As The Washington Post’s news article on the issuance of this executive order, noted, “The order, several paragraphs long, does not identify which of the many federal rules that exist under the ACA the new administration intends to rewrite or eliminate. In general, federal rules cannot be undone with a pen stroke but require a new ­rulemaking process to replace or delete them.”

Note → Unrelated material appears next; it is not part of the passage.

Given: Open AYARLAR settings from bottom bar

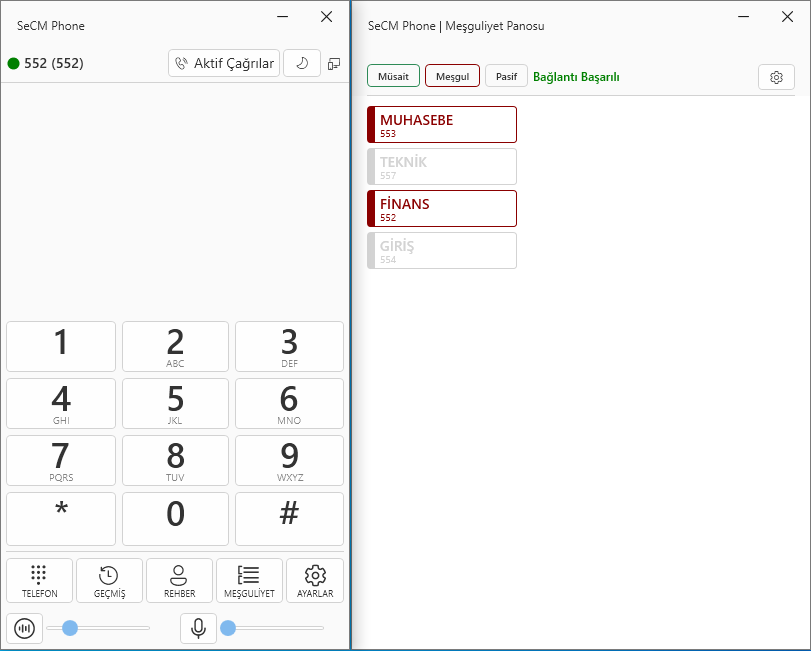Looking at the screenshot, I should 315,580.
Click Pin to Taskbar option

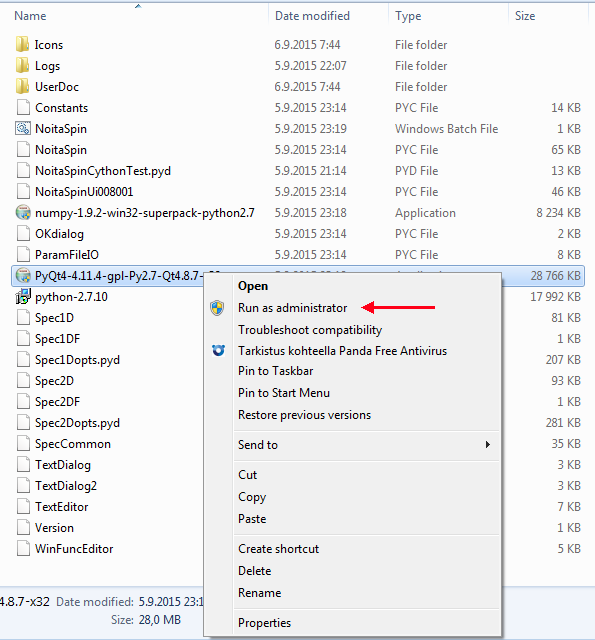click(x=275, y=371)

Ashley Parker and Amy Goldstein wrote the Post article, which was published at 10:39 p.m. eastern time. Parker and Goldstein quoted Larry Levitt, senior vice president at the Kaiser Family Foundation, as saying that “Potentially the biggest effect of this order could be widespread waivers from the individual mandate, which would likely create chaos in the individual insurance market.” In addition, he said, the order suggests that insurers may have new flexibility on the benefits they must provide. “This doesn’t grant any new powers to federal agencies, but it sends a clear signal that they should use whatever authority they have to scale back regulations and penalties. The Trump administration is looking to unwind the ACA, not necessarily waiting for Congress,” Levitt told the Post reporters.

Meanwhile, Julie Hirschfeld Davis and Robert Pear, writing in a New York Times article also published late Friday, wrote that “The one-page order, which Mr. Trump signed in a hastily arranged Oval Office ceremony shortly before departing for the inaugural balls, gave no specifics about which aspects of the law it was targeting. But its broad language gave federal agencies wide latitude to change, delay or waive provisions of the law that they deemed overly costly for insurers, drug makers, doctors, patients or states, suggesting that it could have wide-ranging impact, and essentially allowing the dismantling of the law to begin even before Congress moves to repeal it.”

They also noted that “The order has symbolic as well as substantive significance, allowing Mr. Trump to claim he acted immediately to do away with a health care law he has repeatedly called disastrous, even while it remains in place and he navigates the politically perilous process of repealing and replacing it.”